_What is being asked:_
Retype the whole of the data exactly.

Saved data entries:
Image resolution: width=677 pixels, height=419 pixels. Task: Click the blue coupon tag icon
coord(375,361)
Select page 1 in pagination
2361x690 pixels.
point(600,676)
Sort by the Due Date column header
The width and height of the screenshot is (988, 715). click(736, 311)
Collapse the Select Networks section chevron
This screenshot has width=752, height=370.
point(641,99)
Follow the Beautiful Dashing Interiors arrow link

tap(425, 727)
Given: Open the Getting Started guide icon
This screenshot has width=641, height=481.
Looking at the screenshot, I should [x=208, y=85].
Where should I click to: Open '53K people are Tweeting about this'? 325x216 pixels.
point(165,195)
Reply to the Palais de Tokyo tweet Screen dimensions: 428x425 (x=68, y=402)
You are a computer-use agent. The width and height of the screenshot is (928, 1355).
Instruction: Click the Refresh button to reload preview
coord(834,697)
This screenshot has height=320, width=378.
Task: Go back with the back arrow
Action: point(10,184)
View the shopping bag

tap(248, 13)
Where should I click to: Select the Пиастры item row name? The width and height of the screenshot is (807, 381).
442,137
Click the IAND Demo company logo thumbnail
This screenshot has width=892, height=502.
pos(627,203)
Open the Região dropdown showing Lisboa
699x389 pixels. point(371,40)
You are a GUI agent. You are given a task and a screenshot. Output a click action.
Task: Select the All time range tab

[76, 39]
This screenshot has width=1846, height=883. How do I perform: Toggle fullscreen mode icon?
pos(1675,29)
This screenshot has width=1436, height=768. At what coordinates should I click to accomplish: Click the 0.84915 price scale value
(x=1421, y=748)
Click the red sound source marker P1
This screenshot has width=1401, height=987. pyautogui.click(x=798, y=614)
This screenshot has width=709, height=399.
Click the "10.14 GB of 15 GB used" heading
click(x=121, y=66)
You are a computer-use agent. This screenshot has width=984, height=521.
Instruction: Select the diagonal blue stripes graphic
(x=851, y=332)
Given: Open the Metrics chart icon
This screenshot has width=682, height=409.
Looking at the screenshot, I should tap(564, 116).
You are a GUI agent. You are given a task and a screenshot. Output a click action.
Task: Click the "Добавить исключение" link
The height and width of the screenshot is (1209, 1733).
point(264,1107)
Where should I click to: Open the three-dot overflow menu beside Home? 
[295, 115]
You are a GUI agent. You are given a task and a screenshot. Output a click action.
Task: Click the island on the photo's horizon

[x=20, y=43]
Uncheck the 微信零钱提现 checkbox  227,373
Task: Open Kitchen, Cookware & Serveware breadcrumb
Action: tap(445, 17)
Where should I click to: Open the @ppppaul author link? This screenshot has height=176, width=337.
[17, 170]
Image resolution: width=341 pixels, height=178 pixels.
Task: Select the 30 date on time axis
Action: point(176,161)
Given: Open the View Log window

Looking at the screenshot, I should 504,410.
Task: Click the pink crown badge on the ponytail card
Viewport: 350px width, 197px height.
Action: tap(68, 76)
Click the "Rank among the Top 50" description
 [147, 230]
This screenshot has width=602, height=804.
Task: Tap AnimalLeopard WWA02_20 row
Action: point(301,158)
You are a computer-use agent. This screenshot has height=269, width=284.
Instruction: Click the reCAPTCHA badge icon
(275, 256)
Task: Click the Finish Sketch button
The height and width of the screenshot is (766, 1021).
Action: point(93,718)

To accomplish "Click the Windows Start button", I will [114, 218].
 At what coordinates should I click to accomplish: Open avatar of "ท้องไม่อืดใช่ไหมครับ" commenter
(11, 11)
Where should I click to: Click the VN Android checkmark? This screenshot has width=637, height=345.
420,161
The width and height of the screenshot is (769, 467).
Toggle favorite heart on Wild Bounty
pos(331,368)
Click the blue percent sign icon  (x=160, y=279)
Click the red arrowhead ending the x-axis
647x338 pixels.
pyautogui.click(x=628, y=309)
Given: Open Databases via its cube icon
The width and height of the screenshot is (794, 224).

_Exercise answer:_
Image resolution: width=677 pixels, height=419 pixels. Task: Click the blue coupon tag icon
coord(375,361)
Select page 1 in pagination
2361x690 pixels.
point(600,676)
Sort by the Due Date column header
The width and height of the screenshot is (988, 715). click(736, 311)
Collapse the Select Networks section chevron
This screenshot has width=752, height=370.
point(641,99)
Follow the Beautiful Dashing Interiors arrow link

tap(425, 727)
Given: Open the Getting Started guide icon
This screenshot has width=641, height=481.
Looking at the screenshot, I should [x=208, y=85].
Where should I click to: Open '53K people are Tweeting about this'? 325x216 pixels.
point(165,195)
Reply to the Palais de Tokyo tweet Screen dimensions: 428x425 (x=68, y=402)
You are a computer-use agent. The width and height of the screenshot is (928, 1355).
Instruction: Click the Refresh button to reload preview
coord(834,697)
This screenshot has height=320, width=378.
Task: Go back with the back arrow
Action: point(10,184)
View the shopping bag

tap(248, 13)
Where should I click to: Select the Пиастры item row name? The width and height of the screenshot is (807, 381).
442,137
Click the IAND Demo company logo thumbnail
This screenshot has width=892, height=502.
pos(627,203)
Open the Região dropdown showing Lisboa
699x389 pixels. point(371,40)
You are a GUI agent. You are given a task and a screenshot. Output a click action.
Task: Select the All time range tab

[76, 39]
This screenshot has width=1846, height=883. How do I perform: Toggle fullscreen mode icon?
pos(1675,29)
This screenshot has width=1436, height=768. At what coordinates should I click to accomplish: Click the 0.84915 price scale value
(x=1421, y=748)
Click the red sound source marker P1
This screenshot has width=1401, height=987. pyautogui.click(x=798, y=614)
This screenshot has width=709, height=399.
Click the "10.14 GB of 15 GB used" heading
click(x=121, y=66)
You are a computer-use agent. This screenshot has width=984, height=521.
Instruction: Select the diagonal blue stripes graphic
(x=851, y=332)
Given: Open the Metrics chart icon
This screenshot has width=682, height=409.
Looking at the screenshot, I should tap(564, 116).
You are a GUI agent. You are given a task and a screenshot. Output a click action.
Task: Click the "Добавить исключение" link
The height and width of the screenshot is (1209, 1733).
point(264,1107)
Where should I click to: Open the three-dot overflow menu beside Home? 
[295, 115]
You are a GUI agent. You are given a task and a screenshot. Output a click action.
Task: Click the island on the photo's horizon

[x=20, y=43]
Uncheck the 微信零钱提现 checkbox  227,373
Task: Open Kitchen, Cookware & Serveware breadcrumb
Action: tap(445, 17)
Where should I click to: Open the @ppppaul author link? This screenshot has height=176, width=337.
[17, 170]
Image resolution: width=341 pixels, height=178 pixels.
Task: Select the 30 date on time axis
Action: point(176,161)
Given: Open the View Log window

Looking at the screenshot, I should 504,410.
Task: Click the pink crown badge on the ponytail card
Viewport: 350px width, 197px height.
Action: tap(68, 76)
Click the "Rank among the Top 50" description
 [147, 230]
This screenshot has width=602, height=804.
Task: Tap AnimalLeopard WWA02_20 row
Action: point(301,158)
You are a computer-use agent. This screenshot has height=269, width=284.
Instruction: Click the reCAPTCHA badge icon
(275, 256)
Task: Click the Finish Sketch button
The height and width of the screenshot is (766, 1021).
Action: point(93,718)

To accomplish "Click the Windows Start button", I will [114, 218].
 At what coordinates should I click to accomplish: Open avatar of "ท้องไม่อืดใช่ไหมครับ" commenter
(11, 11)
Where should I click to: Click the VN Android checkmark? This screenshot has width=637, height=345.
420,161
The width and height of the screenshot is (769, 467).
Toggle favorite heart on Wild Bounty
pos(331,368)
Click the blue percent sign icon  (x=160, y=279)
Click the red arrowhead ending the x-axis
647x338 pixels.
pyautogui.click(x=628, y=309)
Given: Open Databases via its cube icon
The width and height of the screenshot is (794, 224).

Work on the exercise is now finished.